_Data in this exercise_.
=== Section Start ===

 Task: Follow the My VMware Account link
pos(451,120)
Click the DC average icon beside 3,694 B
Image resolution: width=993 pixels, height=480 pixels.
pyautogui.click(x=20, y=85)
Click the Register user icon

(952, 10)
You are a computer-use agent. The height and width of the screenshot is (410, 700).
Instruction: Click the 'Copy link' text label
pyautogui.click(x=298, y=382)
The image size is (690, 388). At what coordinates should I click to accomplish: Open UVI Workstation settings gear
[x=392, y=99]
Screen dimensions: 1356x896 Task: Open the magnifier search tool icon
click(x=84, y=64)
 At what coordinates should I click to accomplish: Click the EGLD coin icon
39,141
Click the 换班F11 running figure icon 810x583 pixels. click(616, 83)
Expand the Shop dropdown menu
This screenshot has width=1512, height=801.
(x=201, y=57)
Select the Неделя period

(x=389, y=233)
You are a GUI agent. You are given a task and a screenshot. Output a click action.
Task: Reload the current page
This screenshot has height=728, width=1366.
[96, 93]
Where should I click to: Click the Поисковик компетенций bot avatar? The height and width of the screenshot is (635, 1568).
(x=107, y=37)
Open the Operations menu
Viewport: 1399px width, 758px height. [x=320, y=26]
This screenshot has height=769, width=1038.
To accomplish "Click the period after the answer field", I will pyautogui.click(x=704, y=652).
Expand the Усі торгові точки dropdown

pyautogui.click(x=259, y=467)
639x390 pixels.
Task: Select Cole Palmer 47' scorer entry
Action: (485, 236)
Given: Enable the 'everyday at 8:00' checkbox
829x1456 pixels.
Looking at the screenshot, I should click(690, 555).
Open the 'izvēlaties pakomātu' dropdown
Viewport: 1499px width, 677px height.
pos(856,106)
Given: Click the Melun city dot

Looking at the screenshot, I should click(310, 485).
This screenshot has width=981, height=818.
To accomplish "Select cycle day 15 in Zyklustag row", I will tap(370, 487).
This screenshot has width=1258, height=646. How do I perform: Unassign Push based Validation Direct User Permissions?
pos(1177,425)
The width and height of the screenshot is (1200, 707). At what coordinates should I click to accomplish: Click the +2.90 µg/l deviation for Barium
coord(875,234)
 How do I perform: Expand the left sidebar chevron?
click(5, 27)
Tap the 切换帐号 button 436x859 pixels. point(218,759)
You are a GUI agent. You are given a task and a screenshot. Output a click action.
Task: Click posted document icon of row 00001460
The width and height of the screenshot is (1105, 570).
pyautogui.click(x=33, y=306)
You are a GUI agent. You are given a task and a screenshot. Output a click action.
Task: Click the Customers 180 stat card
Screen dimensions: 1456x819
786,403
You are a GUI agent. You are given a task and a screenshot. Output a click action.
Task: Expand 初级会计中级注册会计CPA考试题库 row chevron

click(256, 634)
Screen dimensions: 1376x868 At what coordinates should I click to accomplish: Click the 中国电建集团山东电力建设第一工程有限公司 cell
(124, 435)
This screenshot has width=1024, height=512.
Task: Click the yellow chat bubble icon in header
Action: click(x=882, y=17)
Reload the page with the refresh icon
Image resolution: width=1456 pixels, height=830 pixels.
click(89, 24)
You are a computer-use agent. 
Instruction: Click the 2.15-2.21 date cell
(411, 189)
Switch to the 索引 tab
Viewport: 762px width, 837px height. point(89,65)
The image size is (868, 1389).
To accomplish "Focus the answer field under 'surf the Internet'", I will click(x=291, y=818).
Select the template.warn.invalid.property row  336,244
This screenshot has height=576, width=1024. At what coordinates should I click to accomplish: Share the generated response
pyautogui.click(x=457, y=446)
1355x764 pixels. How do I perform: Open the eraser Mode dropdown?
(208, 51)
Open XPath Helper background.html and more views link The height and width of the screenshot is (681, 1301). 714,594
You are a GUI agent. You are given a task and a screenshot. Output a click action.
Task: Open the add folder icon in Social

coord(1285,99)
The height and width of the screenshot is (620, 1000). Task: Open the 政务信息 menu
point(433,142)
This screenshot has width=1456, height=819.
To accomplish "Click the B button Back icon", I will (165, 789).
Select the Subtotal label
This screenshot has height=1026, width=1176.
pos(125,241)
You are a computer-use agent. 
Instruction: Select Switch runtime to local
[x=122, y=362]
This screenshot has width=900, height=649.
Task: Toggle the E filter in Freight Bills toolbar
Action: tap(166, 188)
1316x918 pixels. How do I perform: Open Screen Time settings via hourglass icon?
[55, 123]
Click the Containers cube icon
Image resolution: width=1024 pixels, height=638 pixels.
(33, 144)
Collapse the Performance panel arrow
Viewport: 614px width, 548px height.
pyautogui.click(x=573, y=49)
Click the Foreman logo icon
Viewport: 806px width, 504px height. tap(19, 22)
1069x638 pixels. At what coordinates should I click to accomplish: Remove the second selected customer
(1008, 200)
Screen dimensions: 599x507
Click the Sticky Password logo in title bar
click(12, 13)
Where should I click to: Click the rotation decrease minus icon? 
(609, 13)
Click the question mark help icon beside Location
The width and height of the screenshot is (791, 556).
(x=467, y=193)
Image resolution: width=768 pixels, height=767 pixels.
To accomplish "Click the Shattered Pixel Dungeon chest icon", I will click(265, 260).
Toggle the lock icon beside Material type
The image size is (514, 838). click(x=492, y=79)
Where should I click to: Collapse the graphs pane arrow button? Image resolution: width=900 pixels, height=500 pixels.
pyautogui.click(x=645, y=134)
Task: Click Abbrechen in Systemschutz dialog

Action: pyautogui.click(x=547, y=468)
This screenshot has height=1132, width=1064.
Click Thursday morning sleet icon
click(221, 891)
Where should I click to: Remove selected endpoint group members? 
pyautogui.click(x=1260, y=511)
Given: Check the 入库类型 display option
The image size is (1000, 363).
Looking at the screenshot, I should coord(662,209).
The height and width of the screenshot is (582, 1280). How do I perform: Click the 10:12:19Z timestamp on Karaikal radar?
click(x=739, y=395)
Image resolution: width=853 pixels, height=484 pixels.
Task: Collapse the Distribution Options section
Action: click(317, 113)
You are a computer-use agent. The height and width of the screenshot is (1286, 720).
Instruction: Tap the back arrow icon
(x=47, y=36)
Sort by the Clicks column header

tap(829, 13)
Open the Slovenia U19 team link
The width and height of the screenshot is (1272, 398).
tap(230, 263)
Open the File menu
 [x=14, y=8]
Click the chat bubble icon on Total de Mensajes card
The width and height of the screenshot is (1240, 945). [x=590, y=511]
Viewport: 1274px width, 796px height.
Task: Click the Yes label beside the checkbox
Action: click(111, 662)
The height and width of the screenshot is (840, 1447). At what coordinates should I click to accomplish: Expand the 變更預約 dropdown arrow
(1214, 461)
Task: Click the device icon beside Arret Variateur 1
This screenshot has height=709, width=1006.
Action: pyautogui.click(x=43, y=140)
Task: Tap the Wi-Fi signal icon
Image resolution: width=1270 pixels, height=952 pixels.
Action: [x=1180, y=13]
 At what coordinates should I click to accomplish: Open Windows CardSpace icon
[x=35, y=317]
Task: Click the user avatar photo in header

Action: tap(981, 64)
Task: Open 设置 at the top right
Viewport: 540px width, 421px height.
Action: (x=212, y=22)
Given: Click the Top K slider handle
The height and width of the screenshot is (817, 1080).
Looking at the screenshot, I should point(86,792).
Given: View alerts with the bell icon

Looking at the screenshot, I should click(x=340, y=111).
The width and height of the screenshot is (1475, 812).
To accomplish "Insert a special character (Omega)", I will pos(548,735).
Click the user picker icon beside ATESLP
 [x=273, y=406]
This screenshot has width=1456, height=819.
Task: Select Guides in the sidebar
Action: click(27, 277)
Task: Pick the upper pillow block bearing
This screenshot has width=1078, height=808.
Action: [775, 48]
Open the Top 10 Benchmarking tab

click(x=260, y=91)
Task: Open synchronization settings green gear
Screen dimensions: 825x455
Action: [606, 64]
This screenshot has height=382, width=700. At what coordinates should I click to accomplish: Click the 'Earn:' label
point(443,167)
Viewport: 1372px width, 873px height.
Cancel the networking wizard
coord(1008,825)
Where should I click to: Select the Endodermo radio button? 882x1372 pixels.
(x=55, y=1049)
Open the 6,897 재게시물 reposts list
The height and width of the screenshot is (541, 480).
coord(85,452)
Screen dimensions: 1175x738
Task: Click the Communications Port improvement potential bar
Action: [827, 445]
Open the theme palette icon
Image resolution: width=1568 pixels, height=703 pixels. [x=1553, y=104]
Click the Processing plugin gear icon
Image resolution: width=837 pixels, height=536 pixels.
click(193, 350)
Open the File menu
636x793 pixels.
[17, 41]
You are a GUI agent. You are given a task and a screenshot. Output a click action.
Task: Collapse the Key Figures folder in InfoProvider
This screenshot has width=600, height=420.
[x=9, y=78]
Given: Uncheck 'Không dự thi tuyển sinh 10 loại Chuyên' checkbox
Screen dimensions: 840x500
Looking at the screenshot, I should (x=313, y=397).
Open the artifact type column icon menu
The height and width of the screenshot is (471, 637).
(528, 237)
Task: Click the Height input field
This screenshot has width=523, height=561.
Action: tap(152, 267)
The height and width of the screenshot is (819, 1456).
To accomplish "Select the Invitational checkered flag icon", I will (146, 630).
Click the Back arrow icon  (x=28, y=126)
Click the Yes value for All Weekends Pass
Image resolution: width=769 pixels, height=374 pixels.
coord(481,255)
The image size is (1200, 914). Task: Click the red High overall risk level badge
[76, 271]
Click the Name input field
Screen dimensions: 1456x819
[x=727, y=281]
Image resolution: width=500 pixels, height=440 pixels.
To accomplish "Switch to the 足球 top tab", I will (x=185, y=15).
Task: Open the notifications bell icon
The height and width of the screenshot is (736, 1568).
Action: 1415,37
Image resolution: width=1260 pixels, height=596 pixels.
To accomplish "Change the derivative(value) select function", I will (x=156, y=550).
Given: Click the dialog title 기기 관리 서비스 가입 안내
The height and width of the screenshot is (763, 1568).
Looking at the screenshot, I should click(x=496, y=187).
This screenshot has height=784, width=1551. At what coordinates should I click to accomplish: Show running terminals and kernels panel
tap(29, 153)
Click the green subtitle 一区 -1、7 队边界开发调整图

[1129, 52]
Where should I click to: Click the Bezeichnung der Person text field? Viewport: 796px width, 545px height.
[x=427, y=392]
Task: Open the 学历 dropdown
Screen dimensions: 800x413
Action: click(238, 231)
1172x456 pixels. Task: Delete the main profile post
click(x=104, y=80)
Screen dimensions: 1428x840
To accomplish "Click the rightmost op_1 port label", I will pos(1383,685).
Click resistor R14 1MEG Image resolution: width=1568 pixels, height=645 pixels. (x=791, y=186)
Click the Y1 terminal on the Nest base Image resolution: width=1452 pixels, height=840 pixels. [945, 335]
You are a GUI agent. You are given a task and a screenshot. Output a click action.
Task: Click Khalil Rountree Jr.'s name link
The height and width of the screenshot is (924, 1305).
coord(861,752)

=== Section End ===

_About this exercise_. Write out every line of the entries that holds the word "page".

_Exercise result_.
Task: Reload the current page
Reload the page with the refresh icon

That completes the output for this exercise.